もじ | ナノ
※BF(仮)の逢坂くん。
ちなみに逢坂くん視点。
名前変換は仕事しません。


彼女の字を見るだけでなんとも言えない気分になる。

「逢坂くんって字、綺麗なんだね。私丸文字だからそういう綺麗な字に憧れるよ」
「丸文字?そうなのかい?少し書いて見せてよ」
「いいけど、下手くそだよ?」

少し眉を下げ、怒らないでねというような表情を見せる彼女。やはり僕のヒロインにぴったり。

「君の字だからこそいいんだよ。はい、ボールペン」
「え、ボールペンだと後残っちゃうよ、いいの?」

むしろ君のあとを残したいからボールペンを渡した、だなんて言ったら気味悪くなるだろうか。

「いいよ、この紙そんな大切でもないから、ね?」
「逢坂くんがいいならいいけど、なんて書けばいいかな……」

トントンと僕のボールペンを頬に当て悩んでいる姿はやはり寸分の狂いもなく彼女で、いや彼女以外の何物でもないのだが、僕のボールペンが彼女の頬に当たっているとなるとなんとなくいつも無造作に使っていたボールペンがいきなり高貴なものになった。

「できた、」

ボールペンになりたい、というところまでいって僕は彼女の声で我に帰った。
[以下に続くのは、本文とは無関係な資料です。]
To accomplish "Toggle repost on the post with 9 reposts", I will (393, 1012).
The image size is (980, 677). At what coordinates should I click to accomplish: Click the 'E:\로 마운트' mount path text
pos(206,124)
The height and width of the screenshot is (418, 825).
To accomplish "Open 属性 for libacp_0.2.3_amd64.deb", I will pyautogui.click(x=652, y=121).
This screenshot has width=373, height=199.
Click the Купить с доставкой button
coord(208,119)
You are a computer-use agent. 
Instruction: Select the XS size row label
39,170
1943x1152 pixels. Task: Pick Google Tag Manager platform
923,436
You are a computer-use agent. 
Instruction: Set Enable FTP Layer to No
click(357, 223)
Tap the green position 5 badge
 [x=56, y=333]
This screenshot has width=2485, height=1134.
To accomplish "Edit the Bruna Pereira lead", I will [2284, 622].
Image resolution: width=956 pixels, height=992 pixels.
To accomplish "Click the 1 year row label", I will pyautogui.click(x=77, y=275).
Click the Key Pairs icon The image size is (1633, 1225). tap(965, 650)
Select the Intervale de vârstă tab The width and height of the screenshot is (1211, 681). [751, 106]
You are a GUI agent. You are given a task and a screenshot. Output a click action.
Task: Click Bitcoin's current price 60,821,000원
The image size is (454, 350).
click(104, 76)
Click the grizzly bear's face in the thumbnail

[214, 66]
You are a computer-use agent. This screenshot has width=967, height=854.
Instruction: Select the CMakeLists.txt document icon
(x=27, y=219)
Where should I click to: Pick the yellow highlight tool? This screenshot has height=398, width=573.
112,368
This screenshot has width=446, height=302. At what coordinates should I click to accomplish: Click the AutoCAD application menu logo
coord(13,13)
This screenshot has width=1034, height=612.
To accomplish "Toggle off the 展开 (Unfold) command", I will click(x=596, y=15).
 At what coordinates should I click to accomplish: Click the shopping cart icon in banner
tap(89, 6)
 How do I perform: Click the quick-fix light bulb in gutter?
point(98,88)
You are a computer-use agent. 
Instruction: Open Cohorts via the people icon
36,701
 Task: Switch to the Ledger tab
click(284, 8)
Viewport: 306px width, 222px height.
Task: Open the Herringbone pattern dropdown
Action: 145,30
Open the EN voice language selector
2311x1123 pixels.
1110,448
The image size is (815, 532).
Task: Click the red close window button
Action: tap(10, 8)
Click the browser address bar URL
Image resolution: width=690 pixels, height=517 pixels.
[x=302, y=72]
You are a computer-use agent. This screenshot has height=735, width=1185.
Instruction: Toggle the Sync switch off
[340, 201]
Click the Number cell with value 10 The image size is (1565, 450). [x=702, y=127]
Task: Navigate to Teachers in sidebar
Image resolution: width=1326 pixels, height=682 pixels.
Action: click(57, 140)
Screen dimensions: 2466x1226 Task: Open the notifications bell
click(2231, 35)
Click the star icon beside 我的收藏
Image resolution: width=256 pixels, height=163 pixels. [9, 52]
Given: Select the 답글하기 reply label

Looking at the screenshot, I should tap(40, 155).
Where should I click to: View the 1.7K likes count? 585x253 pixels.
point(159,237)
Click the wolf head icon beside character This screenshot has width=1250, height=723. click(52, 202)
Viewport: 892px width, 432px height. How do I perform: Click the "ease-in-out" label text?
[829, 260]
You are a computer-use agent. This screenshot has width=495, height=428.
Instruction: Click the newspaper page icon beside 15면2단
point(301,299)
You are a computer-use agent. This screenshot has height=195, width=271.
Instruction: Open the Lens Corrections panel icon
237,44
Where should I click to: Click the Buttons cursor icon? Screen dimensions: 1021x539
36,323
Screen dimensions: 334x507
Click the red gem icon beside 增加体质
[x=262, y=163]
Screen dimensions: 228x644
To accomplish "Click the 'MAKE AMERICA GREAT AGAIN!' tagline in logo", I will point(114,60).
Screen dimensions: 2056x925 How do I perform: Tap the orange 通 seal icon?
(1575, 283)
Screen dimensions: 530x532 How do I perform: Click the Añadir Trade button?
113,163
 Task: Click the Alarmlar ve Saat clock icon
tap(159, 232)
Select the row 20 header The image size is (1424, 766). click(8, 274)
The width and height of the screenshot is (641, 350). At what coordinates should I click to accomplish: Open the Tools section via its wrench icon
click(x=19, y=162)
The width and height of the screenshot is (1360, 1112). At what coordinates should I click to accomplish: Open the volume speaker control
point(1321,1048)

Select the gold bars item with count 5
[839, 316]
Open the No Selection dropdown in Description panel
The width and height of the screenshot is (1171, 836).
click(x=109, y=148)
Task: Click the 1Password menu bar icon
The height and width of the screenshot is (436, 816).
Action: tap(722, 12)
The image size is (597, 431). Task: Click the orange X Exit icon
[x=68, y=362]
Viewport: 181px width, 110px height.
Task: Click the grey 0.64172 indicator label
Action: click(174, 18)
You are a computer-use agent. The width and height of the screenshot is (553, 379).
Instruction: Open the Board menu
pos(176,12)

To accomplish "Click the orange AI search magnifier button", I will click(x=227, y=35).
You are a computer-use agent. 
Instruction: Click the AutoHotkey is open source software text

さすがにまずい。

「なんて書いたの?」
「逢坂くんの紙に書いたものだから、逢坂くんの名前書いてみたの、合ってたよね、これで」

そう言った彼女の紙には僕のフルネーム。

「そう。あってるよ、知ってたんだね」

彼女が僕のフルネームを知っている、嬉しい。

「逢坂くん、私と仲良くしてくれる友達だもの。覚えてなかったら失礼だよ、」

はにかみながら笑う彼女と、彼女の字を対比させながら、彼女の文字は彼女らしさを現していて、僕にとって魅力的なものであった。

「そうだ、僕の名前書いてもらったから君の何かに君の名前を書くよ」
「え、そんなのいいよ、書くものないし」
「なら、この紙に書くから持って帰ってよ、今日の記念、みたいな感じでさ、ね?」
「うーん、わかった、いいよ」

押しに弱い彼女は、僕がとても綺麗に彼女のフルネームを書いた紙を鞄のクリアファイルの中に入れた。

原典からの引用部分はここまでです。